Return the records below verbatim, starting with the line that contains "Click the Bold formatting icon" and going on through the line that contains "point(40,8)".
....................
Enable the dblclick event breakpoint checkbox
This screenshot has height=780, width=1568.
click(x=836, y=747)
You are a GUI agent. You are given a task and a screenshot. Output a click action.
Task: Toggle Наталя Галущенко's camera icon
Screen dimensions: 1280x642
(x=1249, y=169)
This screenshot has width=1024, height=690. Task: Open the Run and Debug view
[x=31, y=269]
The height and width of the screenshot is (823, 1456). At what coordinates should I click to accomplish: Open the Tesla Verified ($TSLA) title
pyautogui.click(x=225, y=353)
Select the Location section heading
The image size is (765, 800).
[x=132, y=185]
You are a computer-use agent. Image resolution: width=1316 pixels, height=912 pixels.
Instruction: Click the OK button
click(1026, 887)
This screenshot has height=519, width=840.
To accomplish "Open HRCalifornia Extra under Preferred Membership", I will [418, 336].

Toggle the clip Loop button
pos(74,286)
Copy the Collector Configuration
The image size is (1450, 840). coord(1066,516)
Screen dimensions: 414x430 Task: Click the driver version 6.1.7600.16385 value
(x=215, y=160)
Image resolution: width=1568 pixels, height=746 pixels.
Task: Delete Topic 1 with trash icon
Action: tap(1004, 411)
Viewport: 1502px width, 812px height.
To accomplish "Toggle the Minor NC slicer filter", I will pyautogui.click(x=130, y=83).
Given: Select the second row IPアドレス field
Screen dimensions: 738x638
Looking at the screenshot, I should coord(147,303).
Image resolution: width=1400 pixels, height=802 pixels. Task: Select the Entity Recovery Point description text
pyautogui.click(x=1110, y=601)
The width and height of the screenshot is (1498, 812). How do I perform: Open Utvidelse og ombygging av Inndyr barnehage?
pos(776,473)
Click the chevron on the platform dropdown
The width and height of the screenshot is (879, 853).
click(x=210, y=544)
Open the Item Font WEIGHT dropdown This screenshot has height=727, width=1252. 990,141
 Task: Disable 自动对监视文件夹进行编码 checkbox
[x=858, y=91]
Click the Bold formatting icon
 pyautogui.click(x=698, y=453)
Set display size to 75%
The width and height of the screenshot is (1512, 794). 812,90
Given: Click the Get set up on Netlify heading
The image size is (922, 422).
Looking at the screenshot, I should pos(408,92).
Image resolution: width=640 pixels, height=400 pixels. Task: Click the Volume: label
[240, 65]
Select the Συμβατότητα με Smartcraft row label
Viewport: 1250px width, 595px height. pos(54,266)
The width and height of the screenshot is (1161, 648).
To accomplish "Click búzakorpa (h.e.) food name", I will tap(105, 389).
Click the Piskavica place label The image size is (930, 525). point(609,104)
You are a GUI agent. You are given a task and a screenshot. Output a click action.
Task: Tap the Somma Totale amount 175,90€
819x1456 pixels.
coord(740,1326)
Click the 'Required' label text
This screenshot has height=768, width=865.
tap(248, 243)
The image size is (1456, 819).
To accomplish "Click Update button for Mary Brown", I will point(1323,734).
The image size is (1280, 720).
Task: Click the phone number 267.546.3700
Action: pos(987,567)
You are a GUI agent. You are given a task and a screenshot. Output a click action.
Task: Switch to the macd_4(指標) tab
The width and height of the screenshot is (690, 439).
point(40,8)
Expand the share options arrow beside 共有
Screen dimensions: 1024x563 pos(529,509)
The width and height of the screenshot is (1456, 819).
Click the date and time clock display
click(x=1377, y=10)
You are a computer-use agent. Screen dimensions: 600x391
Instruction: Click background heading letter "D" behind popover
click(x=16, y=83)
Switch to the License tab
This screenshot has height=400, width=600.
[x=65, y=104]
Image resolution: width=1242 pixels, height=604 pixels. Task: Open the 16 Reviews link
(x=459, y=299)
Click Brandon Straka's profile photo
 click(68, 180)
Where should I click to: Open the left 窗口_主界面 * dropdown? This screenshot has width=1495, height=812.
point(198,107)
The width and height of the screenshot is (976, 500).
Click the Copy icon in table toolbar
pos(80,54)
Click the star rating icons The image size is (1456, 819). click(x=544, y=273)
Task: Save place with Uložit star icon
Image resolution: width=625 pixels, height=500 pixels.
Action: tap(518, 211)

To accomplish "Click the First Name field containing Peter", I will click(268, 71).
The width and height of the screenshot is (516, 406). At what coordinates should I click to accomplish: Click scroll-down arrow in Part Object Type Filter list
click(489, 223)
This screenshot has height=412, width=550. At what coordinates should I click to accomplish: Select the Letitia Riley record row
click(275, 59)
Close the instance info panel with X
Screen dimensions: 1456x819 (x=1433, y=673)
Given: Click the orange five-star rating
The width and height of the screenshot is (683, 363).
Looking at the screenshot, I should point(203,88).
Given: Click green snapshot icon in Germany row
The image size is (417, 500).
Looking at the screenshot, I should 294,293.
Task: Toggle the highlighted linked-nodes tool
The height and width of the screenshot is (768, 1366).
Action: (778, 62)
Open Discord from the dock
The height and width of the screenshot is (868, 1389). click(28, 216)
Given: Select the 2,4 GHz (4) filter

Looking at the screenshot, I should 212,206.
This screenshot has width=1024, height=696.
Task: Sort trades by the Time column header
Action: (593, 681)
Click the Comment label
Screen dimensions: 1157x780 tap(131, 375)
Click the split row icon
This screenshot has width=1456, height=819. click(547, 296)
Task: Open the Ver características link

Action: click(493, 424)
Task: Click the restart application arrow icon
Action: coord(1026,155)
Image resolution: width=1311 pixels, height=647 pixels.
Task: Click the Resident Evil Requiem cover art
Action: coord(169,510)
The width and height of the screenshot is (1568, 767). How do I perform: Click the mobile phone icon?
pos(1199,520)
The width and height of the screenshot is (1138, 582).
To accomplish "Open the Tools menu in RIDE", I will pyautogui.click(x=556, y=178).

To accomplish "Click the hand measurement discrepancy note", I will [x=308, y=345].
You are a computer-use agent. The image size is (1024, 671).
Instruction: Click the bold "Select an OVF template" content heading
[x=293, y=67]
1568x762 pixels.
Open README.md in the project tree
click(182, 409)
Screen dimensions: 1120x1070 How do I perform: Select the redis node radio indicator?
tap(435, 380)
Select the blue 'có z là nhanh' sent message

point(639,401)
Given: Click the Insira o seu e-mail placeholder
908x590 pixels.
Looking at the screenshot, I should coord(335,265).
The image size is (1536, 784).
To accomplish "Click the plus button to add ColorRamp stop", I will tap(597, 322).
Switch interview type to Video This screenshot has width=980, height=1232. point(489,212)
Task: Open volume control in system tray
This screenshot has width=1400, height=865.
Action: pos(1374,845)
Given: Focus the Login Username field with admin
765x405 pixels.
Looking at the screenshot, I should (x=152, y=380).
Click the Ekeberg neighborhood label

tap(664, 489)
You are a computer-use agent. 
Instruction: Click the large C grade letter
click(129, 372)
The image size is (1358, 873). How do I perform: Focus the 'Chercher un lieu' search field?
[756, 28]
....................
▶ FINISHED EXERCISE
Click the Bold formatting icon
 pyautogui.click(x=698, y=453)
Set display size to 75%
The width and height of the screenshot is (1512, 794). 812,90
Given: Click the Get set up on Netlify heading
The image size is (922, 422).
Looking at the screenshot, I should pos(408,92).
Image resolution: width=640 pixels, height=400 pixels. Task: Click the Volume: label
[240, 65]
Select the Συμβατότητα με Smartcraft row label
Viewport: 1250px width, 595px height. pos(54,266)
The width and height of the screenshot is (1161, 648).
To accomplish "Click búzakorpa (h.e.) food name", I will tap(105, 389).
Click the Piskavica place label The image size is (930, 525). point(609,104)
You are a GUI agent. You are given a task and a screenshot. Output a click action.
Task: Tap the Somma Totale amount 175,90€
819x1456 pixels.
coord(740,1326)
Click the 'Required' label text
This screenshot has height=768, width=865.
tap(248, 243)
The image size is (1456, 819).
To accomplish "Click Update button for Mary Brown", I will point(1323,734).
The image size is (1280, 720).
Task: Click the phone number 267.546.3700
Action: pos(987,567)
You are a GUI agent. You are given a task and a screenshot. Output a click action.
Task: Switch to the macd_4(指標) tab
The width and height of the screenshot is (690, 439).
point(40,8)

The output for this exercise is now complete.